Your instructions:
In the records below, begin at the line containing "Open the FEIERDUN" and end at the line containing "You are a computer-use agent. Viewport: 1009px"; quote every line in that span exactly, including both boundary lines, and no others.

:: Data records

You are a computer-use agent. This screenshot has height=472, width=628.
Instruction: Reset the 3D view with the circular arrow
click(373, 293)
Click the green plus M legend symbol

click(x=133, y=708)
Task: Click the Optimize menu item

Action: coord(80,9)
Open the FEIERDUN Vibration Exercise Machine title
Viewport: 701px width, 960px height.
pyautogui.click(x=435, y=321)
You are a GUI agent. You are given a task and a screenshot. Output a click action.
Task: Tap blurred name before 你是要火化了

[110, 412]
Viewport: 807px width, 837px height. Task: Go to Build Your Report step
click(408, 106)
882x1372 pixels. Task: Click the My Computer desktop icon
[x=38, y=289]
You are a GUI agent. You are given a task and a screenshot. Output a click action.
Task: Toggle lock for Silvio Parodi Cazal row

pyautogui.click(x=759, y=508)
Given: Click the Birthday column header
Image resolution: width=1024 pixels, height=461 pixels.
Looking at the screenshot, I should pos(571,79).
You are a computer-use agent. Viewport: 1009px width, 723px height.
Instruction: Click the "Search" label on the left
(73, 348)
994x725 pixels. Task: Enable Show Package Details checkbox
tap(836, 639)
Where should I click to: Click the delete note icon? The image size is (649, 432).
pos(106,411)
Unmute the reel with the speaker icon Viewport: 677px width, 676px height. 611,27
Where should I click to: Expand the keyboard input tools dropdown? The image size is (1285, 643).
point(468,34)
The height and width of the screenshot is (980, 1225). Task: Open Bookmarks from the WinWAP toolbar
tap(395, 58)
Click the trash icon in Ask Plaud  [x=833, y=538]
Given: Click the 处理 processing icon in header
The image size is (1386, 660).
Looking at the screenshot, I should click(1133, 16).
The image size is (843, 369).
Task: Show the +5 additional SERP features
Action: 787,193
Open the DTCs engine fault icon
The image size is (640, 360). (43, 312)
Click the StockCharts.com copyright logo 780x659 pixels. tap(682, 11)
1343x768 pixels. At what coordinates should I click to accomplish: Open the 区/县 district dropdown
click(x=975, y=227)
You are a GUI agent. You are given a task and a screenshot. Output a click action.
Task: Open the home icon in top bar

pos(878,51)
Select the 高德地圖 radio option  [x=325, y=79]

::::

Result of the exercise:
Open the FEIERDUN Vibration Exercise Machine title
Viewport: 701px width, 960px height.
pyautogui.click(x=435, y=321)
You are a GUI agent. You are given a task and a screenshot. Output a click action.
Task: Tap blurred name before 你是要火化了

[110, 412]
Viewport: 807px width, 837px height. Task: Go to Build Your Report step
click(408, 106)
882x1372 pixels. Task: Click the My Computer desktop icon
[x=38, y=289]
You are a GUI agent. You are given a task and a screenshot. Output a click action.
Task: Toggle lock for Silvio Parodi Cazal row

pyautogui.click(x=759, y=508)
Given: Click the Birthday column header
Image resolution: width=1024 pixels, height=461 pixels.
Looking at the screenshot, I should pos(571,79).
You are a computer-use agent. Viewport: 1009px width, 723px height.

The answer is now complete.